DA DECISÃO DO STF E DA NÃO DIFERENCIAÇÃO ENTRE CÔNJUGE E COMPANHEIRO PARA FIM SUCESSÓRIO E A NOVA LEITURA DO ARTIGO 1.790 DO CÓDIGO CIVIL

ATENÇÃO FUTUROS (AS) ADVOGADOS (AS), 2017 FOI UM ANO DE GRANDES ALTERAÇÕES NO DIREITO SUCESSÓRIO!!

Por muito tempo vigorou em nosso ordenamento jurídico o retrógrado entendimento de que ao se tratar de matéria de regime sucessório, o casamento e a união estável deveriam se tratadas de forma desigual.

De modo que, em caso de sucessão causa mortis do companheiro ou cônjuge, as regras da sucessão eram aplicadas de forma distinta para os cônjuges e os companheiros.

Assim, a participação do companheiro na sucessão, restringia-se aos bens adquiridos onerosamente na vigência da união estável, na forma prevista nos incisos do referido artigo, ficando excluídos aqueles particulares, adquiridos a título gratuito.

Deste modo, o companheiro só teria direito à integralidade da herança se não houvesse quaisquer parentes sucessíveis (colaterais até o quarto grau), enquanto que o cônjuge sucedia em sua integralidade, apenas com a falta de ascendente ou descendente apenas, nos termos do art. 1829, incisos III e o art. 1.838, ambos do Código Civil.

Tal diferença sucessória decorria da aplicação literal do artigo 1.790, que traz o seguinte texto legal:

Art. 1.790. A companheira ou o companheiro participará da sucessão do outro, quanto aos bens adquiridos onerosamente na vigência da união estável, nas condições
seguintes:

I – se concorrer com filhos comuns, terá direito a uma quota equivalente à que por lei for atribuída ao filho;

II – se concorrer com descendentes só do autor da herança, tocar-lhe-á a metade do que couber a cada um daqueles;

III – se concorrer com outros parentes sucessíveis, terá direito a um terço da herança;

IV – não havendo parentes sucessíveis, terá direito à totalidade da herança.

Ora, basta uma leitura do artigo para perceber que o texto legal é uma afronta à Constituição Federal que determina que as uniões estáveis são protegidas como entidade familiar, bem como, a isonomia e a própria dignidade da pessoa humana, colocando o companheiro em imensurável desigualdade perante o cônjuge, quando para muitos outros institutos próprios civilistas e processuais, há igualdade. Além disso, a hierarquia proposta pelo legislador encontrava-se totalmente alheia à realidade brasileira, vez que é crescente o número de pessoas que optam pela União Estável em detrimento ao Casamento, sem prejuízo ao fato de ser uma afronta aos próprios direitos da personalidade daqueles que optam pela união estável ao invés do casamento.

Assim, dentro desta perspectiva, o STF, recentemente concluiu dois importantes julgamentos que discutiam a equiparação entre cônjuge e companheiro para fins de sucessão, inclusive em uniões homoafetivas.
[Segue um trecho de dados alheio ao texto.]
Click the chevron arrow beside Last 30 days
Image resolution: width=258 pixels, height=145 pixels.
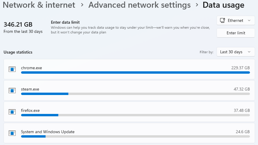pos(249,52)

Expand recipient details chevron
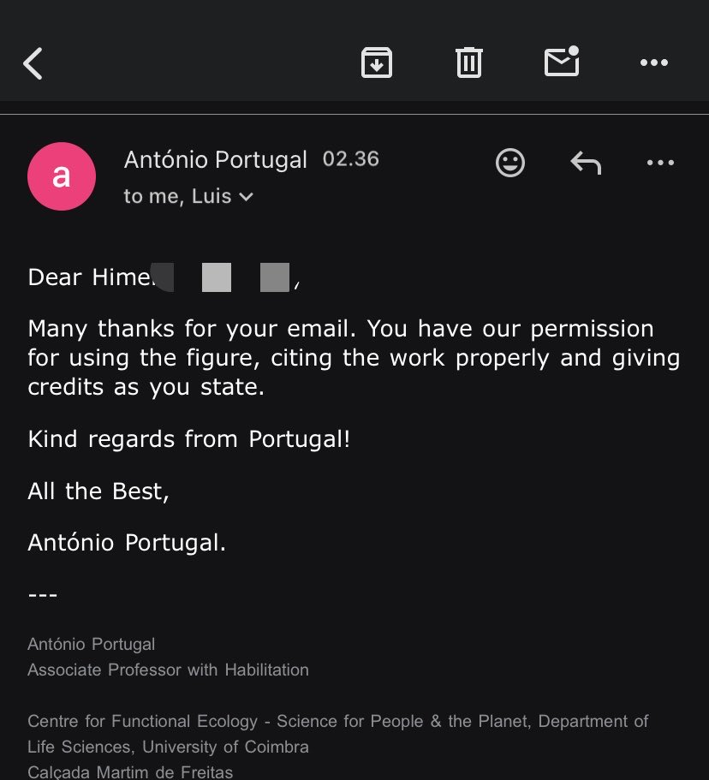tap(247, 197)
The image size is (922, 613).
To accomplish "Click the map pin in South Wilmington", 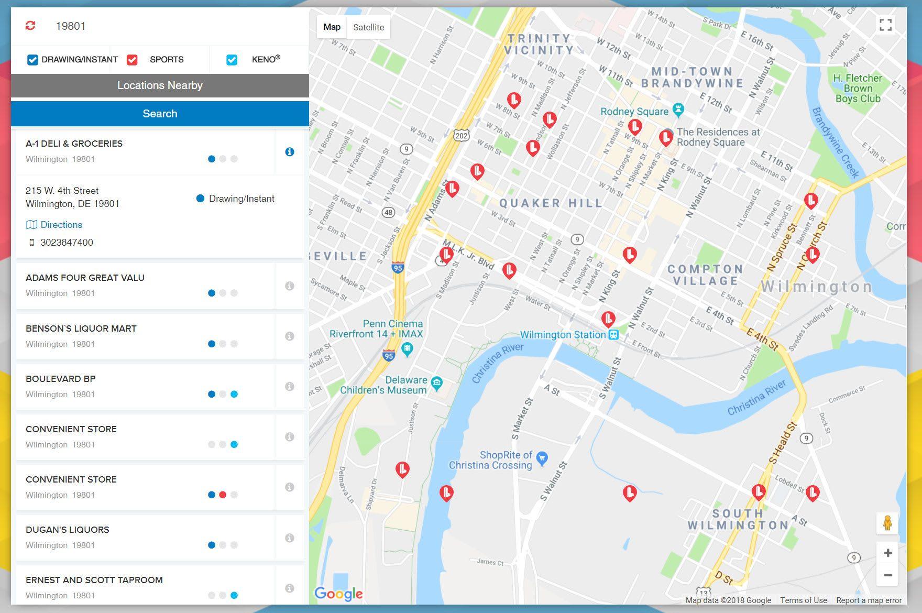I will 758,491.

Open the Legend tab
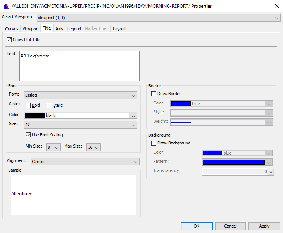[74, 29]
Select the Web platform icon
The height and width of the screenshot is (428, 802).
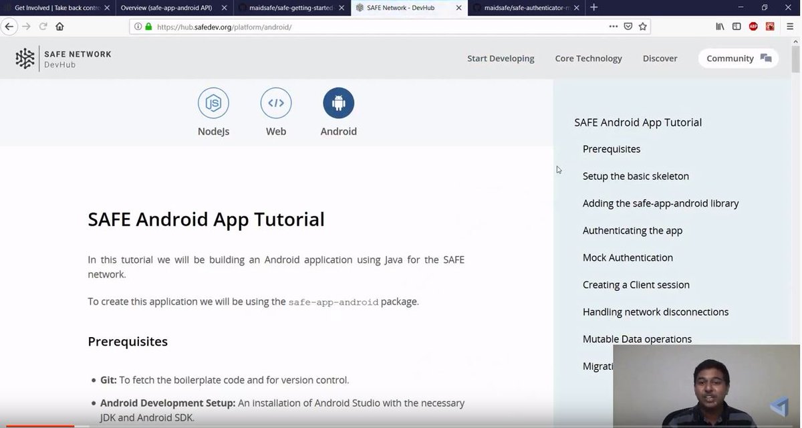coord(276,102)
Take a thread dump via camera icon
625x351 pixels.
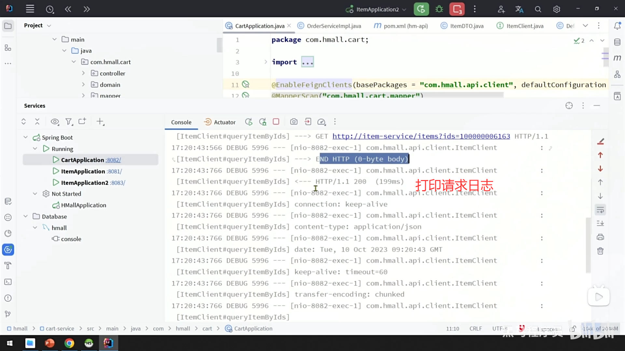pyautogui.click(x=294, y=122)
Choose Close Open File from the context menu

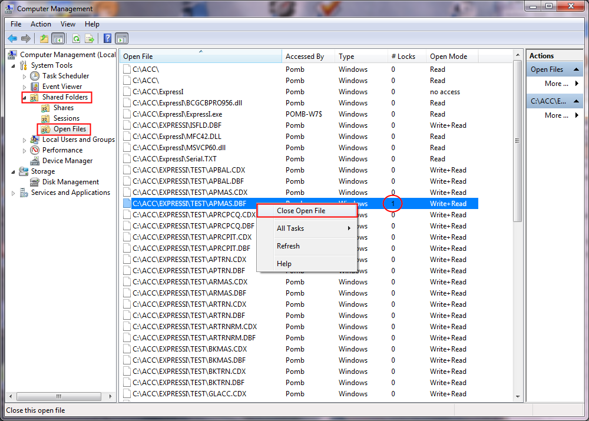pos(302,210)
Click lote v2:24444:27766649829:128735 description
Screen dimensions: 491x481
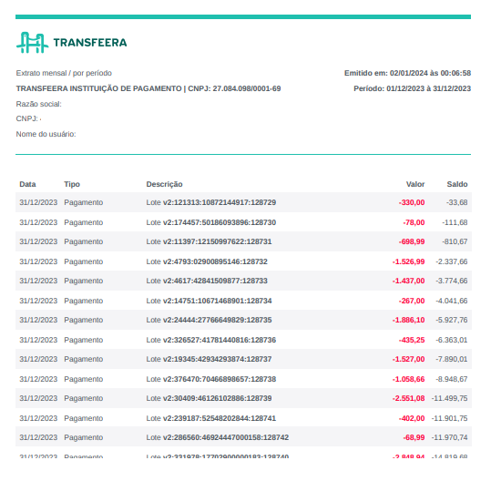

Na realidade, mais do que isso, o STF em julgamento dos Recursos Extraordinários 646721 e 878694, declarou inconstitucional o artigo 1.790 do Código Civil, que estabelecia diferenças entre a participação do companheiro e do cônjuge na sucessão dos bens

A conclusão de nosso Supremo Tribunal foi de que não existe elemento de discriminação que justifique o tratamento diferenciado entre cônjuge e companheiro estabelecido pelo Código Civil, estendendo esses efeitos independentemente de orientação sexual.

É importante destacar que, em julgando o RE 646721, o relator, ministro Marco Aurélio, ficou vencido ao negar provimento ao recurso. Segundo seu entendimento, a Constituição Federal reconhece a união estável e o casamento como situações de união familiar, mas não abre espaço para a equiparação entre ambos, sob pena de violar a vontade dos envolvidos, e assim, o direito à liberdade de optar pelo regime de união, tendo se voto seguido pelo ministro Ricardo Lewandowski.

Contudo, para fim de repercussão geral, foi aprovada a seguinte tese, válida para ambos os processos:

“No sistema constitucional vigente é inconstitucional a diferenciação de regime sucessório entre cônjuges e companheiros devendo ser aplicado em ambos os casos o regime estabelecido no artigo 1829 do Código Civil.”

Portanto, com este novo entendimento, não só tem uma nova leitura do art. 1.790, bem como, pela acertada decisão, o Supremo Tribunal garantiu a isonomia entre os cônjuges e companheiros, garantindo como inconstitucional a diferenciação de regimes sucessórios entre cônjuges e companheiros, aplicando-se em ambos os casos, o regime estabelecido no artigo 1.829 do Código Civil.